Enfin, le plus grand danger auquel on s’expose en refusant de couper explicitement avec la vision idyllique du paysan roumain faisant de lui une sorte d’emblème de l’Etat-nation « Roumanie », pour reprendre l’expression de M. Mesnil, vient d’ailleurs. Il vient de l’Etat roumain lui-même. L’intitulé exact du Musée comporte d’ailleurs la mention « national ». Or les raisons ne manquent pas de craindre que l’Etat, tel qu’il se présente de nos jours en Roumanie, arbitre les disputes actuelles en faveur d’un simple retour aux conceptions nationalistes « classiques », conservatrices dans la forme et dans le fond, qui ont prévalu tout au long de l’histoire moderne du pays.

Notes

[1Vagabondage à travers les Balkans : une incursion subjective dans le monde des Aroumains (2003).

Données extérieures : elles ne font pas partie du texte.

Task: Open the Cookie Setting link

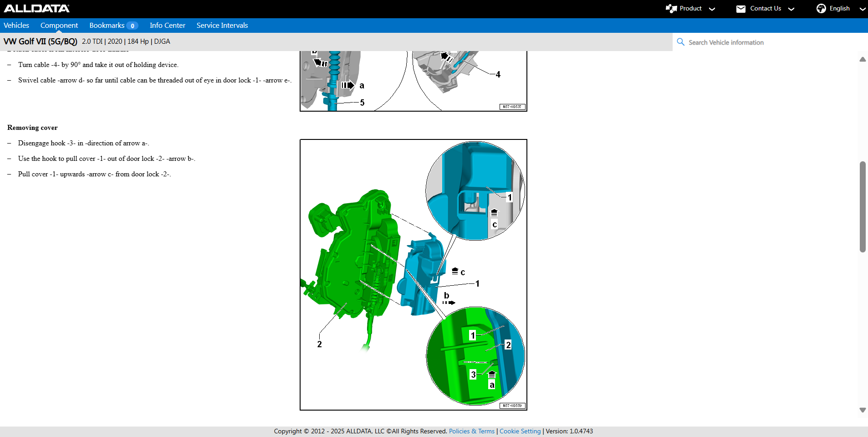Action: tap(520, 431)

[2V. Mihăilescu est notamment l’auteur d’un texte de référence, « Nationalité et nationalisme en Roumanie », paru dans la revue Terrain, n° 17 (octobre 1991). Il a aussi préfacé ce livre de M. Mesnil.

[3Dans son jardin, le Musée organise également des foires au cours desquelles des productions artisanales sont commercialisées tandis qu’au rez-de-chaussée un bar-restaurant très fréquenté est géré par une société privée.

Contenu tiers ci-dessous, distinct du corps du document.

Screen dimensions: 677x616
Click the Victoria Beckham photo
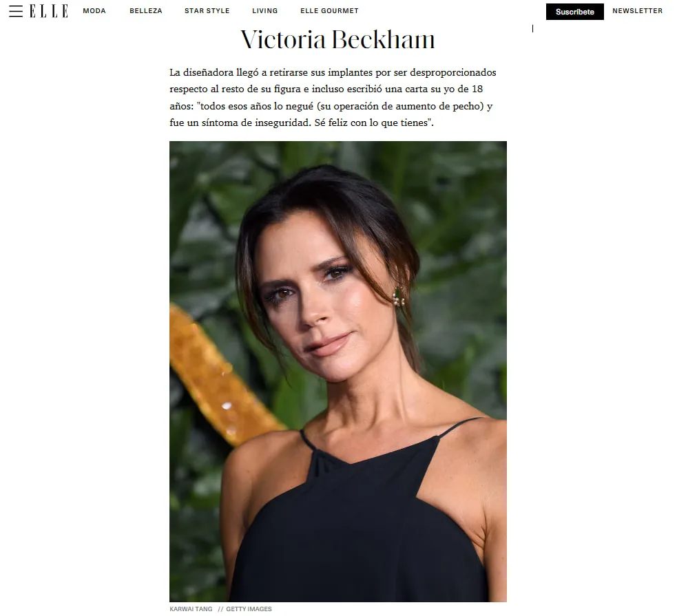click(x=338, y=372)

[4Dans http://liana.casajurnalistului.ro, la jeune journaliste Liana Fermşanu écrit :
Du Musée du paysan roumain, une des institutions de culture symbolique de Roumanie, deux ailes rivales ont grandi ces vingt-six dernières années : une chrétienne nationaliste et une progressiste. Les tensions ont été aggravées par les changements fréquents de ministres, les lois confuses, le sous-financement de la culture, la corruption, le management médiocre et le conflit entre générations. Chaque fois que des différences de vision sont apparues dans le Musée, le camp progressiste a soutenu l’anthropologue Vintilă Mihăilescu pour venir à la direction du Musée. C’est ce qui s’est passé en 2004, quand l’académicien Dinu C. Giurescu a démissionné à la suite des pressions des employés, c’est ce qui se passe aussi aujourd’hui [en 2016, lors de la fronde menée contre le directeur V. Niţulescu].
Je doute cependant que tous les protestataires, surtout ceux qui ont connu le régime communiste, se reconnaissent sous l’étiquette de « progressiste ».